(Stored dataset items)
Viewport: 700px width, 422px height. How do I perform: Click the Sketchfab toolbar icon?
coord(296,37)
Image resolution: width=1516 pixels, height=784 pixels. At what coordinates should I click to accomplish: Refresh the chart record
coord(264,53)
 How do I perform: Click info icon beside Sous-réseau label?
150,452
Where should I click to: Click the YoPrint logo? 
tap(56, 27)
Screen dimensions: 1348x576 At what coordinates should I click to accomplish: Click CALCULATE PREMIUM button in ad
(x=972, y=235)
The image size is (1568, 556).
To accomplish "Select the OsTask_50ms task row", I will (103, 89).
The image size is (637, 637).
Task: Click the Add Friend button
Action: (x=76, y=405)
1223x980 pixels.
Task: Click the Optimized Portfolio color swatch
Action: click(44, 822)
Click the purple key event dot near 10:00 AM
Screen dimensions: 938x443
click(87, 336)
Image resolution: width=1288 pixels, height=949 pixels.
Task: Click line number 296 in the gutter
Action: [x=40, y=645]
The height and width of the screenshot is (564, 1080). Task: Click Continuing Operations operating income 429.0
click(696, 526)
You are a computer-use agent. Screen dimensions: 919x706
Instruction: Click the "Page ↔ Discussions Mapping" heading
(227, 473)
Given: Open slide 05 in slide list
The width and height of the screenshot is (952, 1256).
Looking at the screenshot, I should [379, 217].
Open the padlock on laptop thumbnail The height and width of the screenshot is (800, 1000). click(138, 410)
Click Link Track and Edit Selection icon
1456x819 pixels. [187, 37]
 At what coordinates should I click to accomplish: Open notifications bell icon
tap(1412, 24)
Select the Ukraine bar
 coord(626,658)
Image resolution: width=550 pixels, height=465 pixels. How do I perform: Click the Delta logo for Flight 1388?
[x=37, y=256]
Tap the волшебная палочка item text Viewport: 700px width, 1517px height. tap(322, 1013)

*GIVEN INSTRUCTION*.
Switch each "Screen dimensions" in the lines above to "Display size" and reproduce the lines with nothing else altered.

*OUTPUT FOR THIS EXERCISE*.
Viewport: 700px width, 422px height. How do I perform: Click the Sketchfab toolbar icon?
coord(296,37)
Image resolution: width=1516 pixels, height=784 pixels. At what coordinates should I click to accomplish: Refresh the chart record
coord(264,53)
 How do I perform: Click info icon beside Sous-réseau label?
150,452
Where should I click to: Click the YoPrint logo? 
tap(56, 27)
Display size: 1348x576 At what coordinates should I click to accomplish: Click CALCULATE PREMIUM button in ad
(x=972, y=235)
The image size is (1568, 556).
To accomplish "Select the OsTask_50ms task row", I will (103, 89).
The image size is (637, 637).
Task: Click the Add Friend button
Action: (x=76, y=405)
1223x980 pixels.
Task: Click the Optimized Portfolio color swatch
Action: click(44, 822)
Click the purple key event dot near 10:00 AM
Display size: 938x443
click(87, 336)
Image resolution: width=1288 pixels, height=949 pixels.
Task: Click line number 296 in the gutter
Action: [x=40, y=645]
The height and width of the screenshot is (564, 1080). Task: Click Continuing Operations operating income 429.0
click(696, 526)
You are a computer-use agent. Display size: 919x706
Instruction: Click the "Page ↔ Discussions Mapping" heading
(227, 473)
Given: Open slide 05 in slide list
The width and height of the screenshot is (952, 1256).
Looking at the screenshot, I should [379, 217].
Open the padlock on laptop thumbnail The height and width of the screenshot is (800, 1000). click(138, 410)
Click Link Track and Edit Selection icon
1456x819 pixels. [187, 37]
 At what coordinates should I click to accomplish: Open notifications bell icon
tap(1412, 24)
Select the Ukraine bar
 coord(626,658)
Image resolution: width=550 pixels, height=465 pixels. How do I perform: Click the Delta logo for Flight 1388?
[x=37, y=256]
Tap the волшебная палочка item text Viewport: 700px width, 1517px height. tap(322, 1013)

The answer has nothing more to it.